However, once the decision-maker
has demonstrated that the discretion has been properly exercised, a
court will not interfere,
even if it appears that the wrong decision
was made.” (footnotes omitted) (own emphasis)
[15]
On the facts presented, the detention of the applicant was
unjustified and in breach of his right to freedom and security of
person and not to be deprived of his freedom arbitrarily and without
cause, as enshrined in section 12 of the Constitution. The
conduct of
the immigration officials as set out in the founding affidavit
remains unexplained and uncontested on the papers before
me.
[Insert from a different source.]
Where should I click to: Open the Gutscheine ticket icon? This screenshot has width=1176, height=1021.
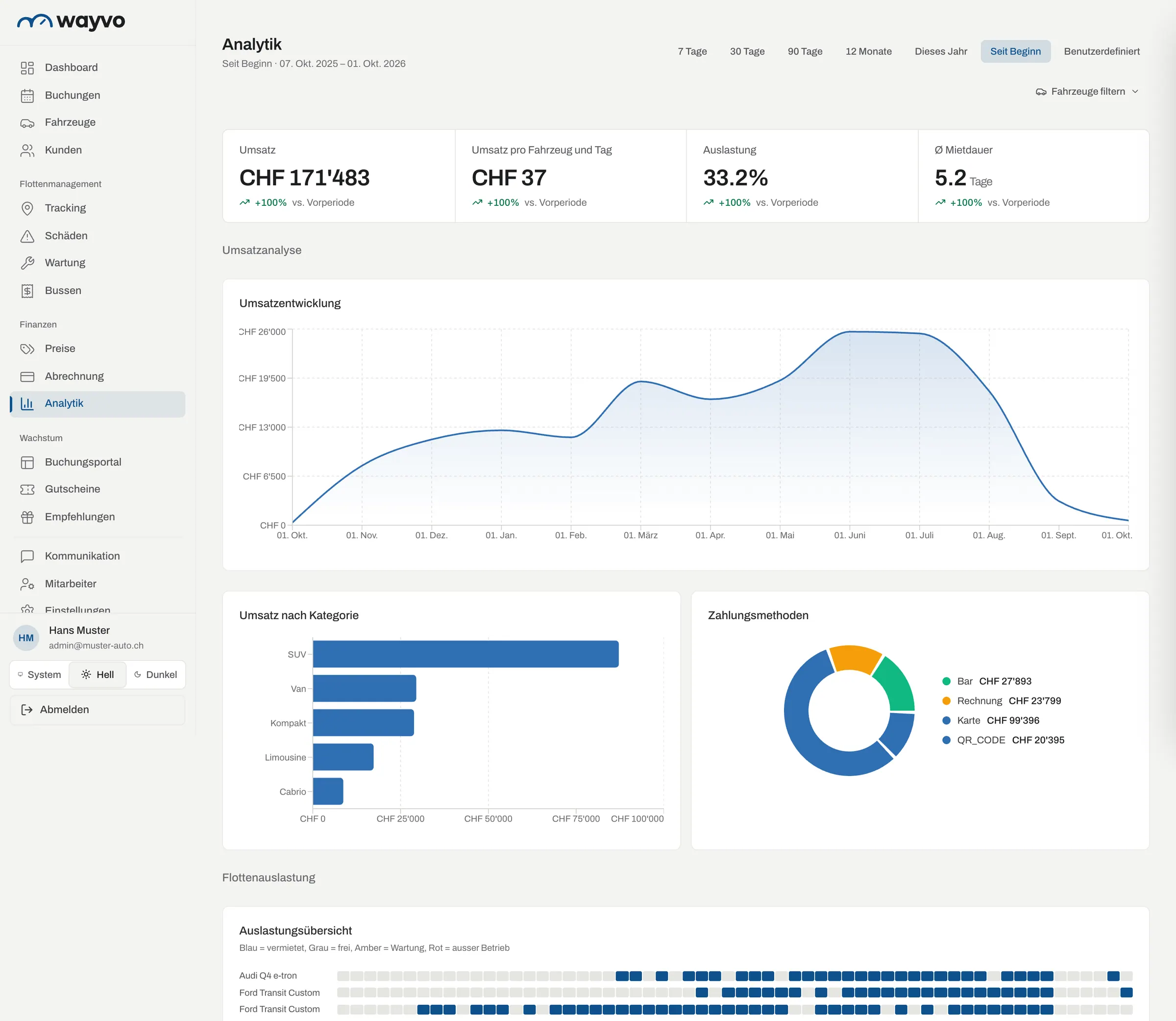[27, 489]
Under
these circumstances, the first and second respondents’
opposition to the application for costs was ill-advised.
The
suggestion that the urgent application was “premature”
given the review application, and that the applicant’s
internal
remedies ought to have been exhausted, is without merit on the
uncontested facts.
[16]
The third respondent did not oppose the relief sought by the
applicant. Given the judgment in
Murray
& others NNO v African Global Holdings (Pty) Ltd (306/2019)
[2019] ZASCA 152
(22/11/2019),
no
information in regard to the third respondent’s current status
was placed before me. I therefore make no order against
the third
respondent.
[17] In the result, I
make the following order:
17.1 The first and second
respondents are to pay the applicant’s costs of the urgent
application launched on 12 February 2015,
culminating in the order of
17 February 2015, on an opposed basis, as well as the costs of this
application, on the attorney and
client scale, jointly and severally,
the one paying the other to be absolved.
________________
G-M
Goedhart
ACTING
JUDGE OF THE HIGH COURT
GAUTENG
LOCAL DIVISION, JOHANNESBURG
COUNSEL FOR THE
PLAINTIFF:
Adv T L Dikolomela
PLAINTIFF’S
ATTORNEYS:
Melford Monwa Attorneys
COUNSEL FOR THE
DEFENDANT:
Adv P Muthige
DEFENDANT’S
ATTORNEYS:
State Attorney: Johannesburg
DATE OF
HEARING:
25 November 2019
DATE OF
JUDGMENT:
27 November. 2019
[1]
The
date in the founding affidavit is 8 January 2014, which logically
cannot be correct.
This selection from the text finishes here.